(Recorded data)

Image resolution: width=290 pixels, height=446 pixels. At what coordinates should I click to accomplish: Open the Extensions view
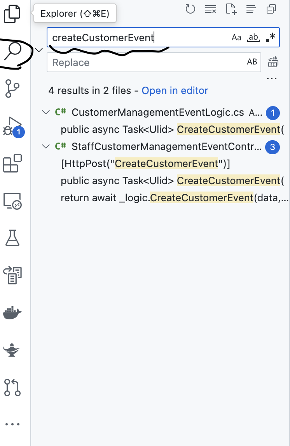(13, 163)
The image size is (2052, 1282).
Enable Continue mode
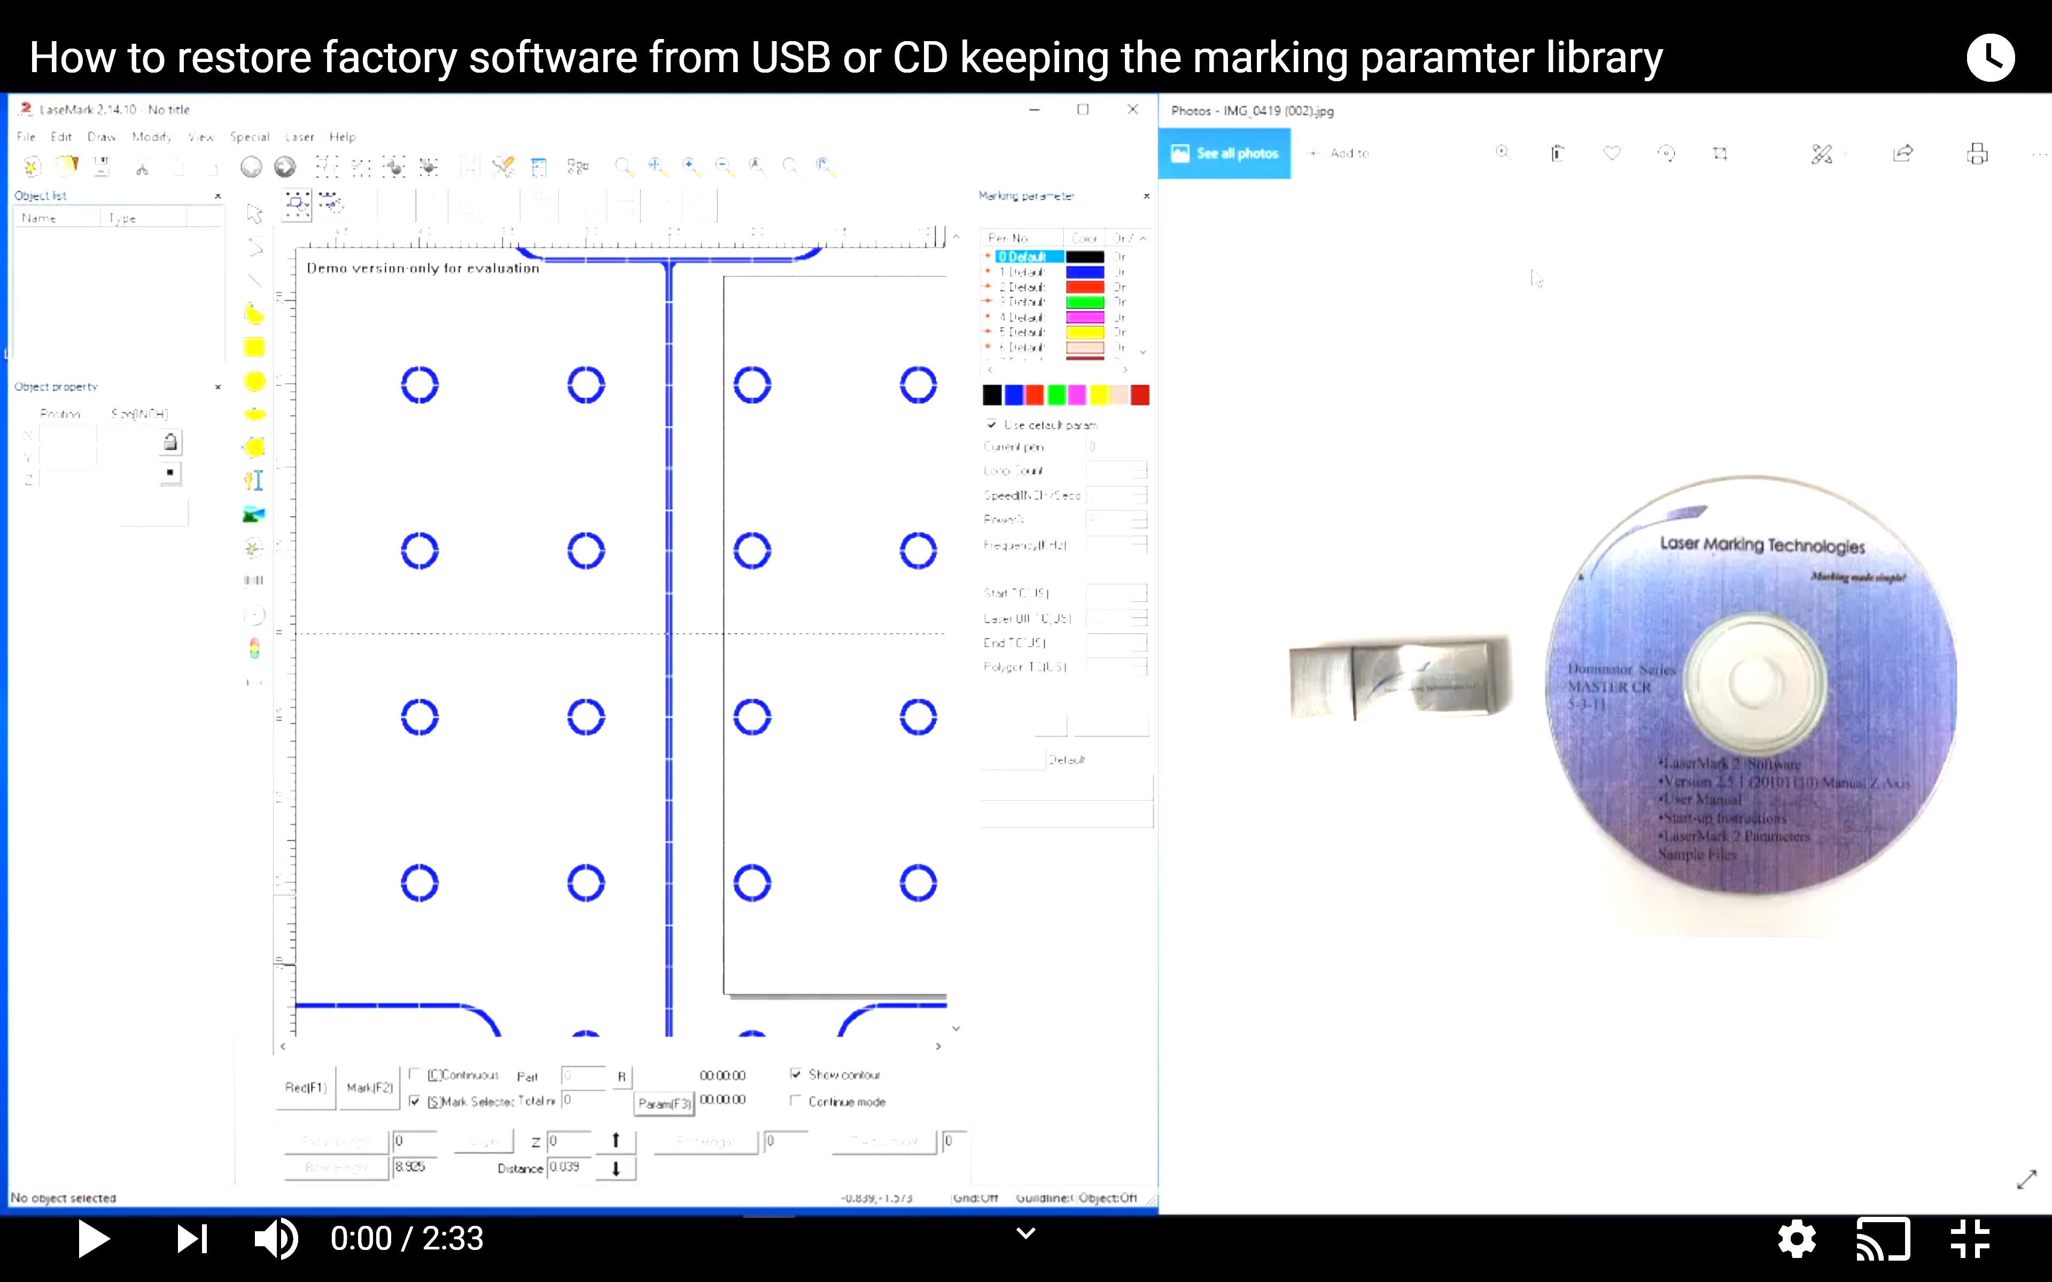tap(796, 1102)
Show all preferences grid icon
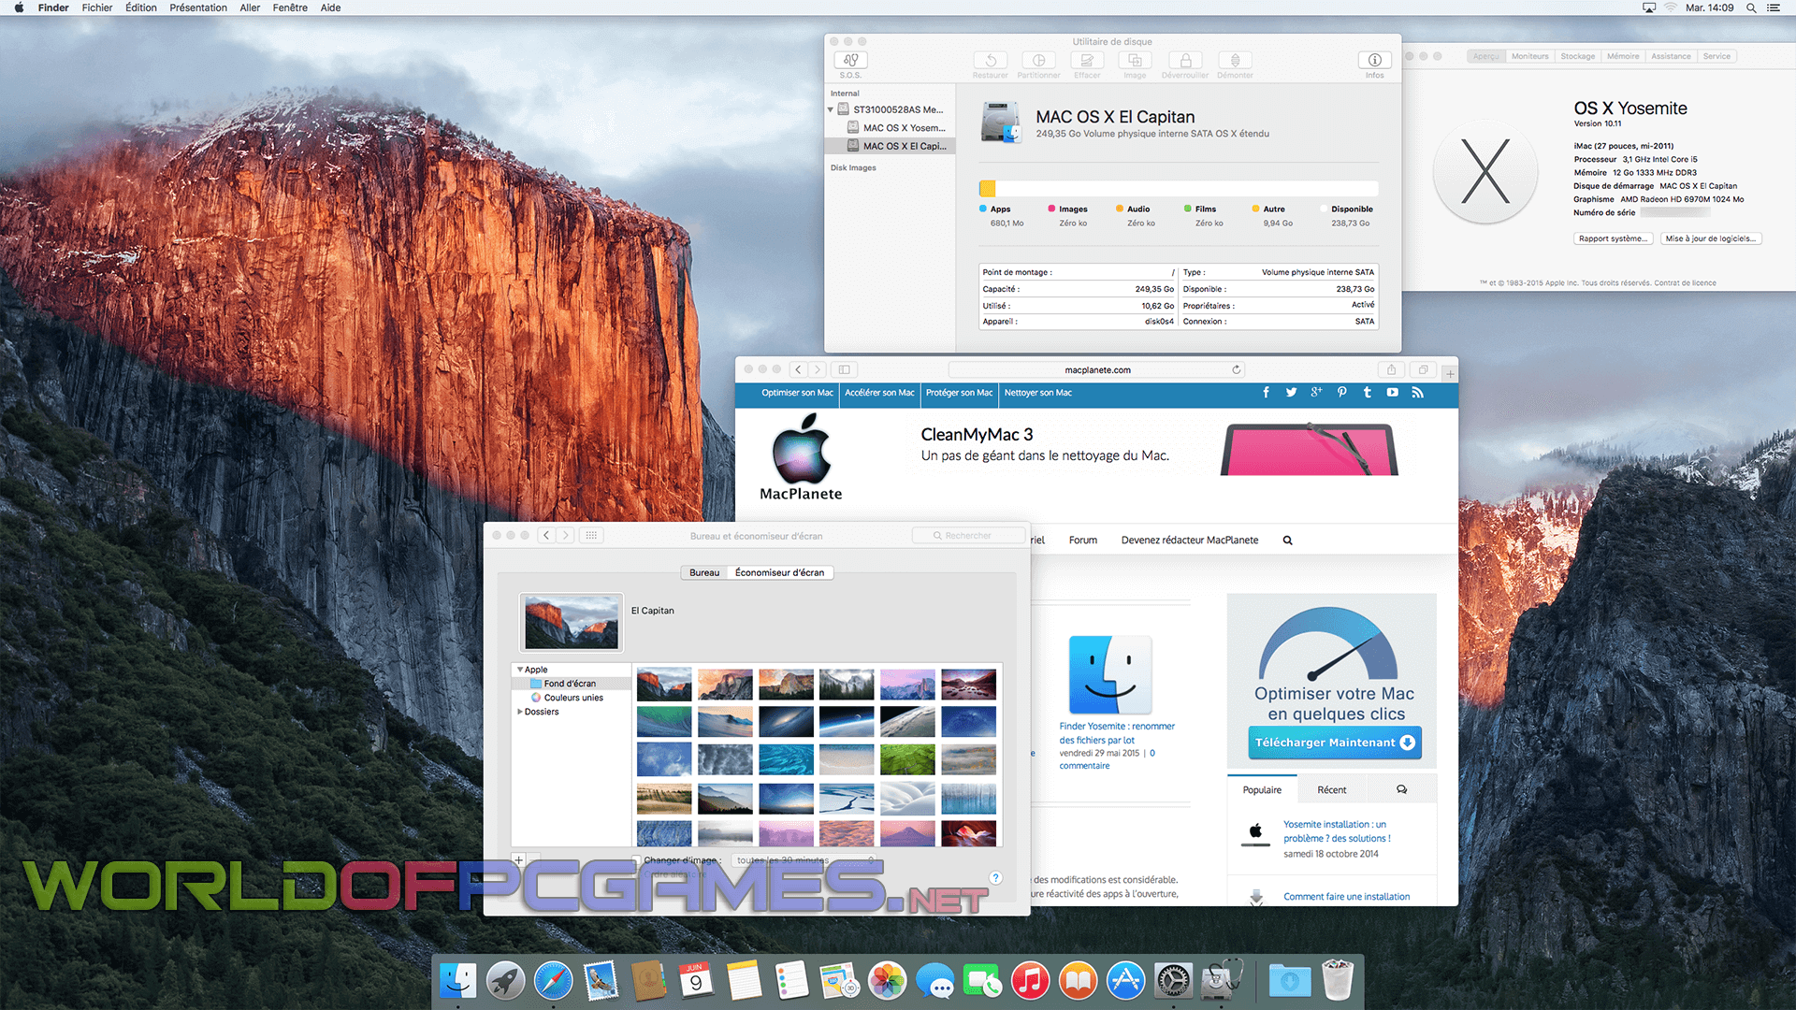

:: What you need to do ::
Can you arrange every line of the records above as a numbered list, skipping any blank lines and leaving the pictures out?

:: Solution to this exercise ::
1. Image resolution: width=290 pixels, height=446 pixels. At what coordinates should I click to accomplish: Open the Extensions view
2. (13, 163)
3. The image size is (2052, 1282).
4. Enable Continue mode
5. tap(796, 1102)
6. Show all preferences grid icon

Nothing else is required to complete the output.